The floor is slightly elevated from the ground, creating a soft yet unstable sensation unlike solid concrete. Standing on it, one does not feel firmly grounded, but rather momentarily suspended.
The viewer’s response is not singular. For some, it manifests as cautious distance; for others, as an urge to intervene or a playful tension. The exhibition does not impose a fixed emotional response, but instead presents a condition where multiple reactions coexist. Staying becomes not a completed state, but an unstable process.




At the edge of the exhibition, a separate space houses the sound work Huanari. This project, developed by Sohn Younwon and Andrés Gracia Vidal since 2017, compiles and shares noise-scapes recorded in Seoul, Amsterdam, and Seville.
Sound emerges through a small opening in the wall, guiding the viewer’s body into a specific posture. Leaning in to listen, one experiences the space not as singular, but as layered with multiple sensory geographies.
If the floor folds and relocates physically, the sound folds time and experience into the present. Space becomes a site where different temporalities and sensations overlap.

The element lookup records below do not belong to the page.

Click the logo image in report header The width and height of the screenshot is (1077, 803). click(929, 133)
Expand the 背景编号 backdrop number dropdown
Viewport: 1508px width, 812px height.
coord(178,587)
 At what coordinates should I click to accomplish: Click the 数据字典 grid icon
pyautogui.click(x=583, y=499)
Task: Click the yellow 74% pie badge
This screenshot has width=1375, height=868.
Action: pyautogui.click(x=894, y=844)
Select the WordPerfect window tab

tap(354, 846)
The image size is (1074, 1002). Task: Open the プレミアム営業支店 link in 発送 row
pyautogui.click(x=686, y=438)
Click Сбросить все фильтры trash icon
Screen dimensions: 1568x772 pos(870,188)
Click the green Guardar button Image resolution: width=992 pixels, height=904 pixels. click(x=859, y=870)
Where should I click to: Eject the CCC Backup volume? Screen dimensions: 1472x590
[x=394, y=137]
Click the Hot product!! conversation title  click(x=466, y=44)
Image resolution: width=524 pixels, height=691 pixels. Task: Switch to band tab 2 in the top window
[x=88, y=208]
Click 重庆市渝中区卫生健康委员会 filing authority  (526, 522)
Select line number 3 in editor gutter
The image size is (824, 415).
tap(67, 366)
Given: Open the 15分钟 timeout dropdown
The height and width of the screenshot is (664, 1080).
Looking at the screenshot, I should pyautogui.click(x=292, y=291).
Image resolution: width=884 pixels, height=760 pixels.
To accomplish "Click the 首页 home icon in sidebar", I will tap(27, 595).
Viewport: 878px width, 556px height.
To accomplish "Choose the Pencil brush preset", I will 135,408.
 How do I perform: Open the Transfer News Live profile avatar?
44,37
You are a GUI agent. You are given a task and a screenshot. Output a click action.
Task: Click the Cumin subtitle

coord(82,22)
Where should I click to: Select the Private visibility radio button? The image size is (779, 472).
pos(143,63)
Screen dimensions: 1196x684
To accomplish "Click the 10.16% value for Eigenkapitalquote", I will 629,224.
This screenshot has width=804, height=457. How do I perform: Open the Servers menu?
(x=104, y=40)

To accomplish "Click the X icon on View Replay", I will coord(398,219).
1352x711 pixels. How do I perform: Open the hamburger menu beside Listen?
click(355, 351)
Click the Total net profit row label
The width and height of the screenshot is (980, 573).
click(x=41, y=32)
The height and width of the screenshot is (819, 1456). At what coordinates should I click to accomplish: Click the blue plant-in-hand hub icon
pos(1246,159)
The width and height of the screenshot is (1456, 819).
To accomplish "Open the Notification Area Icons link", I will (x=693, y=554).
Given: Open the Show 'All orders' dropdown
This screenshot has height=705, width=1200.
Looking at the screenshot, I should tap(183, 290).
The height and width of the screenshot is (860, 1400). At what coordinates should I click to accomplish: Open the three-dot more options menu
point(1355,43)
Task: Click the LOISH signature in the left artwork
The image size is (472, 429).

While the first floor emphasizes structural tension, the second floor extends this into fragile bodily traces. Watercolor works depict organic forms formed through fluid diffusion, resembling the lingering warmth left behind by a body lying sideways. They register the faint traces of presence.
The “face vase” further destabilizes the boundary between body and object. Tilted and unable to function as a container, it rests upon a folded T-shirt. The T-shirt is not merely a support, but a direct residue of bodily presence-a remnant of everyday life.
Placed together, the rigid structure, soft fabric, and displaced face disrupt conventional hierarchies between object and body, function and sensation. The vase appears less as a vessel and more as a shell suggesting bodily absence, while the T-shirt remains as its trace.
Objects no longer exist independently; they function as sensory units left behind by the body. The viewer’s gaze lowers, shifting from observation to embodied relation within space.

The exhibition does not present a complete or resolved form. Instead, it reveals a state of unstable balance that is constantly in flux.
Translation is an act of transfer that inherently presupposes failure—the impossibility of complete equivalence. This work exists precisely within that condition of misalignment.
Space never stabilizes into a single form. It is continuously reconfigured between body, sensation, structure, and memory. We stand, sit, and lie upon it, forming relationships with space—and in doing so, the very ground we trust begins to shift.
Sohn Younwon was born in Seoul in 1990 and currently lives and works in Seoul. He received his BFA in Fine Arts from Korea National University of Arts, and studied abroad at the Maryland Institute College of Art during his undergraduate years. He later earned an MFA in Sculpture from Seoul National University and another MFA in Fine Arts from the Sandberg Instituut in Amsterdam.
He is currently teaching at Korea National University of Arts. Since his debut in the 2017 relay exhibition Cave Night, he has held four solo exhibitions and participated in numerous group exhibitions.